# WHAT TO WORK ON
Repeat the data verbatim.
◆ ◆ ◆ ◆
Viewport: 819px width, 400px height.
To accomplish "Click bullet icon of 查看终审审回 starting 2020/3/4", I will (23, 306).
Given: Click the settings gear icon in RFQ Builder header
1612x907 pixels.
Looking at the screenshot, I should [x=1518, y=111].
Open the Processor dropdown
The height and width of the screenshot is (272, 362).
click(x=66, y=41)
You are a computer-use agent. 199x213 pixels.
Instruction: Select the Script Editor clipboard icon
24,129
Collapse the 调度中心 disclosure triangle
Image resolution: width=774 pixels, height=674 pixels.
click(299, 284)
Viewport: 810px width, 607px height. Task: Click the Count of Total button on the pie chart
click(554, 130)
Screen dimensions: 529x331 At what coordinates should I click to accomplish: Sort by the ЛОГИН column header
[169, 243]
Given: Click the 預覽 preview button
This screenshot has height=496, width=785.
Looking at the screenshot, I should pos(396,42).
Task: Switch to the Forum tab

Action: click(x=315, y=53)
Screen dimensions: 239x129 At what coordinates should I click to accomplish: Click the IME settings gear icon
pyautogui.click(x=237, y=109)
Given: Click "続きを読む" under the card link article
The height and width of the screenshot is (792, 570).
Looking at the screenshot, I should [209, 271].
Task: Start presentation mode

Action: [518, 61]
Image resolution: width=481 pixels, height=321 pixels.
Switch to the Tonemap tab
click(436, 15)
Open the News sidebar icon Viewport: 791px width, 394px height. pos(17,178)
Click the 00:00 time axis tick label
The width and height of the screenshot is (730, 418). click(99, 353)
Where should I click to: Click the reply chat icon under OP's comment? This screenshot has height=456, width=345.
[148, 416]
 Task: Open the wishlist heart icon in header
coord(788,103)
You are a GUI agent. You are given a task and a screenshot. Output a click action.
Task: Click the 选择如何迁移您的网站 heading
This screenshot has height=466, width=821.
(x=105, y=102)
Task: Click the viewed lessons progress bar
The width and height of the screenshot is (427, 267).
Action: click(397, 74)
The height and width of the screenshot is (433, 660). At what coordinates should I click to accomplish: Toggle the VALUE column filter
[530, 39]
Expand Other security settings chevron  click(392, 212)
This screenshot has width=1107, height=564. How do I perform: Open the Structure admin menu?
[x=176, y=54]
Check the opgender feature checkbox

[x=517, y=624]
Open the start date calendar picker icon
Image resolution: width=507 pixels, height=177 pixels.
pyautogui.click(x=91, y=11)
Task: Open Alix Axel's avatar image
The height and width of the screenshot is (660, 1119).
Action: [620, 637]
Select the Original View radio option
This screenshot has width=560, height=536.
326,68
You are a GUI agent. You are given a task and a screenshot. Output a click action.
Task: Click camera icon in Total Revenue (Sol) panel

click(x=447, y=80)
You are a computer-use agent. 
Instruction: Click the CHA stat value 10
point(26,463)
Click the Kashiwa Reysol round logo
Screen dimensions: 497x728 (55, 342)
◆ ◆ ◆ ◆
# SOLUTION
Viewport: 819px width, 400px height.
To accomplish "Click bullet icon of 查看终审审回 starting 2020/3/4", I will (23, 306).
Given: Click the settings gear icon in RFQ Builder header
1612x907 pixels.
Looking at the screenshot, I should [x=1518, y=111].
Open the Processor dropdown
The height and width of the screenshot is (272, 362).
click(x=66, y=41)
You are a computer-use agent. 199x213 pixels.
Instruction: Select the Script Editor clipboard icon
24,129
Collapse the 调度中心 disclosure triangle
Image resolution: width=774 pixels, height=674 pixels.
click(299, 284)
Viewport: 810px width, 607px height. Task: Click the Count of Total button on the pie chart
click(554, 130)
Screen dimensions: 529x331 At what coordinates should I click to accomplish: Sort by the ЛОГИН column header
[169, 243]
Given: Click the 預覽 preview button
This screenshot has height=496, width=785.
Looking at the screenshot, I should pos(396,42).
Task: Switch to the Forum tab

Action: click(x=315, y=53)
Screen dimensions: 239x129 At what coordinates should I click to accomplish: Click the IME settings gear icon
pyautogui.click(x=237, y=109)
Given: Click "続きを読む" under the card link article
The height and width of the screenshot is (792, 570).
Looking at the screenshot, I should [209, 271].
Task: Start presentation mode

Action: [518, 61]
Image resolution: width=481 pixels, height=321 pixels.
Switch to the Tonemap tab
click(436, 15)
Open the News sidebar icon Viewport: 791px width, 394px height. pos(17,178)
Click the 00:00 time axis tick label
The width and height of the screenshot is (730, 418). click(99, 353)
Where should I click to: Click the reply chat icon under OP's comment? This screenshot has height=456, width=345.
[148, 416]
 Task: Open the wishlist heart icon in header
coord(788,103)
You are a GUI agent. You are given a task and a screenshot. Output a click action.
Task: Click the 选择如何迁移您的网站 heading
This screenshot has height=466, width=821.
(x=105, y=102)
Task: Click the viewed lessons progress bar
The width and height of the screenshot is (427, 267).
Action: click(397, 74)
The height and width of the screenshot is (433, 660). At what coordinates should I click to accomplish: Toggle the VALUE column filter
[530, 39]
Expand Other security settings chevron  click(392, 212)
This screenshot has width=1107, height=564. How do I perform: Open the Structure admin menu?
[x=176, y=54]
Check the opgender feature checkbox

[x=517, y=624]
Open the start date calendar picker icon
Image resolution: width=507 pixels, height=177 pixels.
pyautogui.click(x=91, y=11)
Task: Open Alix Axel's avatar image
The height and width of the screenshot is (660, 1119).
Action: [620, 637]
Select the Original View radio option
This screenshot has width=560, height=536.
326,68
You are a GUI agent. You are given a task and a screenshot. Output a click action.
Task: Click camera icon in Total Revenue (Sol) panel

click(x=447, y=80)
You are a computer-use agent. 
Instruction: Click the CHA stat value 10
point(26,463)
Click the Kashiwa Reysol round logo
Screen dimensions: 497x728 (55, 342)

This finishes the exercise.